### Task to carry out
Only an exact, line-for-line copy of the data will serve as the answer.
-- -- --
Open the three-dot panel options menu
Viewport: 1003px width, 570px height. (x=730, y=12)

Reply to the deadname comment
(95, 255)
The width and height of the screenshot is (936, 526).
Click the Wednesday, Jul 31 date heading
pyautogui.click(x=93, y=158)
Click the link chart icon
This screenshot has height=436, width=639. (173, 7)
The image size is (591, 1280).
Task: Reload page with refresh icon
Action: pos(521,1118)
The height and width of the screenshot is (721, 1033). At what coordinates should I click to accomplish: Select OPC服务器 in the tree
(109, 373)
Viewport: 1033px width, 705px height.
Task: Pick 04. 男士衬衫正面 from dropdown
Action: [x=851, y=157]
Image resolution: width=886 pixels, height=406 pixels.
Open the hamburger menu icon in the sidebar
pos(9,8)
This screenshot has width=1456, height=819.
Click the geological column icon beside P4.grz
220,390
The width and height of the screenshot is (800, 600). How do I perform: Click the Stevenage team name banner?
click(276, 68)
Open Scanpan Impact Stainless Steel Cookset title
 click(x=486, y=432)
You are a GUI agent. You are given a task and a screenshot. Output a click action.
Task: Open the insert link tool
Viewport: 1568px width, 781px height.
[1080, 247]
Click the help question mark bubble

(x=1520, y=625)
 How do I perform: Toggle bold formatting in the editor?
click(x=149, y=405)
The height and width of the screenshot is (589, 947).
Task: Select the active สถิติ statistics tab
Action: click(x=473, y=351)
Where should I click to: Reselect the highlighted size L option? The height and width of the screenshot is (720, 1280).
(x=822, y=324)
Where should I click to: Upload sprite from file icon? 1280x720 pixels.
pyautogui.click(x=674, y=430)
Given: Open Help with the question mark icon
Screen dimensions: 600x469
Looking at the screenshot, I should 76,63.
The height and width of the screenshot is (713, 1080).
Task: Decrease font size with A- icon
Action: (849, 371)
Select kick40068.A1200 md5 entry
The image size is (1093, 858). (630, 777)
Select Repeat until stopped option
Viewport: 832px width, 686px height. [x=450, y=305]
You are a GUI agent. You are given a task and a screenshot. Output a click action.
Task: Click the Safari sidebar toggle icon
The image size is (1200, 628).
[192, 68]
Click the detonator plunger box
-- -- --
### Solution
Open the three-dot panel options menu
Viewport: 1003px width, 570px height. (x=730, y=12)

Reply to the deadname comment
(95, 255)
The width and height of the screenshot is (936, 526).
Click the Wednesday, Jul 31 date heading
pyautogui.click(x=93, y=158)
Click the link chart icon
This screenshot has height=436, width=639. (173, 7)
The image size is (591, 1280).
Task: Reload page with refresh icon
Action: pos(521,1118)
The height and width of the screenshot is (721, 1033). At what coordinates should I click to accomplish: Select OPC服务器 in the tree
(109, 373)
Viewport: 1033px width, 705px height.
Task: Pick 04. 男士衬衫正面 from dropdown
Action: [x=851, y=157]
Image resolution: width=886 pixels, height=406 pixels.
Open the hamburger menu icon in the sidebar
pos(9,8)
This screenshot has width=1456, height=819.
Click the geological column icon beside P4.grz
220,390
The width and height of the screenshot is (800, 600). How do I perform: Click the Stevenage team name banner?
click(276, 68)
Open Scanpan Impact Stainless Steel Cookset title
 click(x=486, y=432)
You are a GUI agent. You are given a task and a screenshot. Output a click action.
Task: Open the insert link tool
Viewport: 1568px width, 781px height.
[1080, 247]
Click the help question mark bubble

(x=1520, y=625)
 How do I perform: Toggle bold formatting in the editor?
click(x=149, y=405)
The height and width of the screenshot is (589, 947).
Task: Select the active สถิติ statistics tab
Action: click(x=473, y=351)
Where should I click to: Reselect the highlighted size L option? The height and width of the screenshot is (720, 1280).
(x=822, y=324)
Where should I click to: Upload sprite from file icon? 1280x720 pixels.
pyautogui.click(x=674, y=430)
Given: Open Help with the question mark icon
Screen dimensions: 600x469
Looking at the screenshot, I should 76,63.
The height and width of the screenshot is (713, 1080).
Task: Decrease font size with A- icon
Action: (849, 371)
Select kick40068.A1200 md5 entry
The image size is (1093, 858). (630, 777)
Select Repeat until stopped option
Viewport: 832px width, 686px height. [x=450, y=305]
You are a GUI agent. You are given a task and a screenshot. Output a click action.
Task: Click the Safari sidebar toggle icon
The image size is (1200, 628).
[192, 68]
Click the detonator plunger box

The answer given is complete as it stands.